Justices to examine importance of compliance with Copyright Office formalities
on Nov 7, 2021 at 8:01 pm
It is fair to expect that the argument on Monday in Unicolors v. H&M will be a real mess. The basic problem is that the parties disagree so much about what issues are before the court that I have to give you paragraphs of introduction before you can even have a good sense of what issues the court might consider.
Let’s start with the idea of copyright formalities. Traditionally, the United States (and Great Britain), unlike most countries, have conditioned copyright protection on formalities like putting a copyright notice (©) on the work, depositing a copy with the Library of Congress, and (of importance here) registering the work with the Register ([sic] – not the Registrar) of Copyrights. Generally speaking, the author of a work has a valid copyright even if it ignores all of those formalities. The only reason to comply with the formalities is a variety of limitations on the ability to enforce the copyright in litigation without first complying with those formalities.
Registration of course requires the registrant to fill out a form with various pieces of information about the work of authorship. Inevitably, those forms include errors. Congress recently adopted a rule (in Section 411(b) of the Copyright Act) that tells courts when those errors should make the registration ineffective. That provision says that a certificate of registration is effective unless the applicant included “inaccurate information … on the application … with knowledge that it was inaccurate.” The statute provides that a court to which it “is alleged” that such an inaccurate application was made should refer the matter to the Register of Copyrights. The certificate will be effective unless the register responds that she would have denied registration had she known the true information.

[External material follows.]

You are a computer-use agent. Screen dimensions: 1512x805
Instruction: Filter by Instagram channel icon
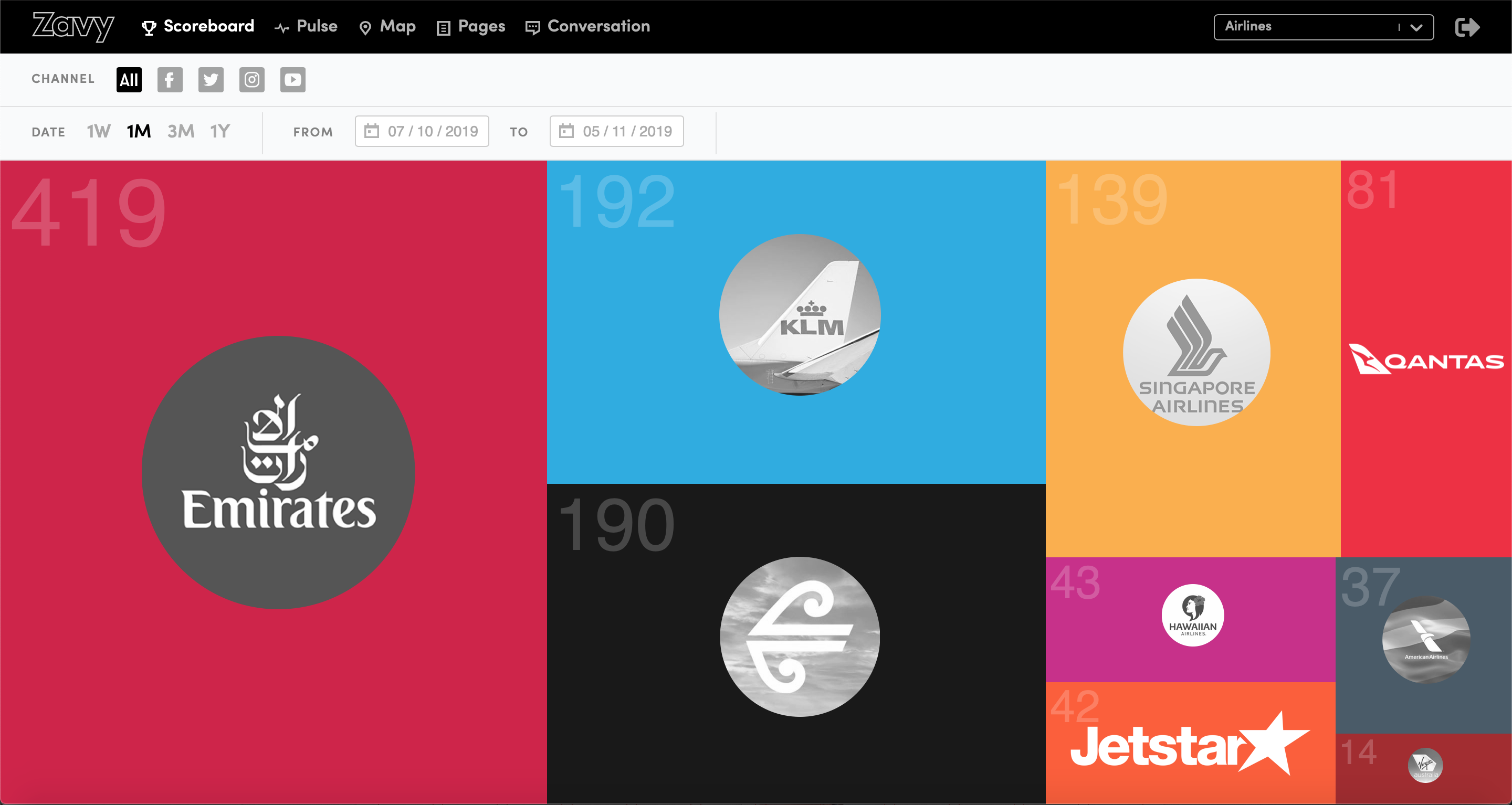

This case involves an allegation of copyright infringement brought against H&M, the multinational clothing retailer, by Unicolors, a fabric-design company and frequent copyright plaintiff (pejoratively labelled a “troll” by H&M and its supporters). Unicolors in recent years has brought hundreds of copyright infringement suits against such diverse parties as Amazon, Dillard’s, JCPenney, Neiman Marcus, Nordstrom, and Walmart.
The parties bitterly disagree about the underlying historical facts, but it is clear that Unicolors registered a set of 31 fabric designs with a single filing. The filing listed the date of publication for the designs as Jan. 15, 2011. On that date, some of the designs were available for public viewing in its showroom but others were not. Later, H&M sold a jacket with a design that was strikingly similar to one of the registered designs.
Unicolors sued H&M for copyright infringement. Eventually, after a jury trial (that it lost), H&M argued that the registration was invalid. The parties don’t agree as to exactly what H&M’s complaints have been – but in the Supreme Court H&M emphasizes allegations that some of the 31 designs had not been published on Jan. 15. If they in fact were not available for public viewing, that is almost surely correct. Also, it seems pretty clear that the differential treatment of the designs made it inappropriate under the register’s regulations to file all the designs in a single registration. Faced with those allegations, the court of appeals remanded the case to the district court with instructions to refer the matter to the register under Section 411.
Seeking review, Unicolors asked in its cert petition whether referral was appropriate in the absence of “indicia of fraud or material error” in the application. After hiring new counsel at the merits stage, Unicolors briefed the question whether the “‘knowledge’ element [in Section 411] precludes a challenge to a registration where the inaccuracy [reflected a] good-faith misunderstanding of a principle of copyright law.” Basically, Unicolors argues that it couldn’t know that information on an application was false if the only errors in the application were purely legal – if Unicolors in fact believed that everything on the application was correct.
H&M argues forcefully that the case is a classic “bait-and-switch,” that Unicolors got the justices to review the case by alleging a circuit conflict about “intent to defraud” as a requirement for a referral, and that the retention of elite Supreme Court counsel at the merits stage has led to a choice of a different challenge to the decision below. H&M’s central argument is that the question that Unicolors presents in its brief is so far removed from the question on which it sought review that the case is not properly before the justices. Moreover, it presents a strong case that Unicolors’ arguments were not even presented to the lower court, much less decided. Finally, H&M argues that all now agree on the answer to the question on which the justices granted review: H&M need not establish that the applicant intended to defraud the register.
On the question that Unicolors does present, H&M argues that only a reasonable mistake of law should be protected under Section 411. Here, H&M argues, it is so unreasonable to argue that Unicolors had published the designs that were not made available to the public that referral is appropriate under Section 411.
I expect that the court’s reaction to the bickering between Unicolors and H&M will be influenced by an amicus brief supporting H&M from a group of distinguished law professors. They say relatively little about the legal issues that the parties debate, but rather decry the systemic problem that copyright trolls pose for the copyright system, presenting statistics about the large share of copyright litigation brought by a small number of plaintiffs, and the powerful incentives defendants face to settle even patently meritless claims. I would be surprised if the large group of justices traditionally skeptical about the value of speculative securities litigation do not take a visceral skepticism about Unicolors from that filing.
This case should produce a lively argument, as the justices are certain to probe the allegations that the positions Unicolors now advances are just not fairly included in the questions on which it sought review. Those questions are so inherently fact-laden that it is hard to be sure what the justices will conclude. It is hard to doubt, though, that Unicolors has moved quite far from the arguments it advanced in the petition and in the court of appeals. If the justices come away from the argument uncertain that the court of appeals was faced with (and answered) the contentions that Unicolors now presents, there is a very real chance the court will dismiss the case from its docket as “improvidently granted.” We’ll know a lot more about the court’s likely approach by Monday afternoon.